West African dance is characterized by its grace, athleticism, and rhythmic movements. In many African cultures, dance is a part of everyday life. Important in rituals and ceremonies, it can be used to mark life’s transitions, to heal, to tell a story, or for pure enjoyment, and often engages all members of the community.

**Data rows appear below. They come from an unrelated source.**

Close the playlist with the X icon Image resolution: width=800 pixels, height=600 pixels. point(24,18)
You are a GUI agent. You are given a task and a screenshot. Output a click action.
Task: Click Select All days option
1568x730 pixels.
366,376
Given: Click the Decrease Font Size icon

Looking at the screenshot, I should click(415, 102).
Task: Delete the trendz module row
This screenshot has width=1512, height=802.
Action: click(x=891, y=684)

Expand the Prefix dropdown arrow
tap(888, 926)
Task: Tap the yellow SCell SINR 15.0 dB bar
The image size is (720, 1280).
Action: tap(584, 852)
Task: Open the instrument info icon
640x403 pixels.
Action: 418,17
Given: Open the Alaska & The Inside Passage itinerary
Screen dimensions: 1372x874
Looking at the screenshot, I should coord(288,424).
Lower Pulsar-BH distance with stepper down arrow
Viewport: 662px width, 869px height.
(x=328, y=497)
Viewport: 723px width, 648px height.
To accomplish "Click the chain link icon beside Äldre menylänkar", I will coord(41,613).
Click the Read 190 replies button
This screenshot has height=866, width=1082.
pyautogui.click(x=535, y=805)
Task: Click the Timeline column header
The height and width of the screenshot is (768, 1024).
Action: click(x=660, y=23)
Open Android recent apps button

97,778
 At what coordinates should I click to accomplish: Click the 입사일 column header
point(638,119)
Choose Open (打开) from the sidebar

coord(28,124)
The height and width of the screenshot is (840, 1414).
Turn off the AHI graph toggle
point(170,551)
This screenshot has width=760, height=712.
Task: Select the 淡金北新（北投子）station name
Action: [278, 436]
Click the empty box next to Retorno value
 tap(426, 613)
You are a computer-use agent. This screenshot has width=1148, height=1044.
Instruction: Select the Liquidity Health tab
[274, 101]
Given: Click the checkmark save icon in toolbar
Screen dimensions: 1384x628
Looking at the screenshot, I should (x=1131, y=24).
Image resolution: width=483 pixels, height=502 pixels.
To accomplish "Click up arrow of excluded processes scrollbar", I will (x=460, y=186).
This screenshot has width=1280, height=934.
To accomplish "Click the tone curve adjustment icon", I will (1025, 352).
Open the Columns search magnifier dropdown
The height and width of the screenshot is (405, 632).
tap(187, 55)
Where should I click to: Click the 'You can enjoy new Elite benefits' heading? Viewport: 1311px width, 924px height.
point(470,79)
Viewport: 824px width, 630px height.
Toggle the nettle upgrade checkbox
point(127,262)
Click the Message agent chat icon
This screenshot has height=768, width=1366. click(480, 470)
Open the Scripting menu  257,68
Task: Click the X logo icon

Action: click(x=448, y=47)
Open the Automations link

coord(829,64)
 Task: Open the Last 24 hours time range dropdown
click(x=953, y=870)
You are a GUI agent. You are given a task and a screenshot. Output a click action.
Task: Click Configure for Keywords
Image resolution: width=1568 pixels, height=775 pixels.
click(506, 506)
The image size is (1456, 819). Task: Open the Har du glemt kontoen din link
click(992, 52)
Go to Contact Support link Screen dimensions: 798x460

Hailing from Conakry, Guinea, M’mah Toure began training in dance at the age of 13, and danced with Les Merveilles de Guinea and Les Ballets Africains for twenty years. She studied dance from Les Ballets Africains directors and choreographers Kemoko Sano and Yamossah Soumah, as well as Sano’s wife, Mariatou Camara. Of her experience with dance, M’mah says, “In my country of Guinea, dance is very important for weddings, baby ceremonies, rites of passage, celebrations, and daily life. It brings people together and keeps them from violence, and even distracts them from the daily struggle of poverty. Dance is important for the country and the same way it serves youth in Guinea, it can also serve youth in [United States].”
In 2009, M’mah participated in ACTA’s Apprenticeship Program with apprentice N’soroma James. During their apprenticeship, M’mah’s instruction to N’soroma emphasized the proper integration of movements (the coming together of hands, head, posture, and persona), communication with drummers, and learning a wide spectrum of traditional songs.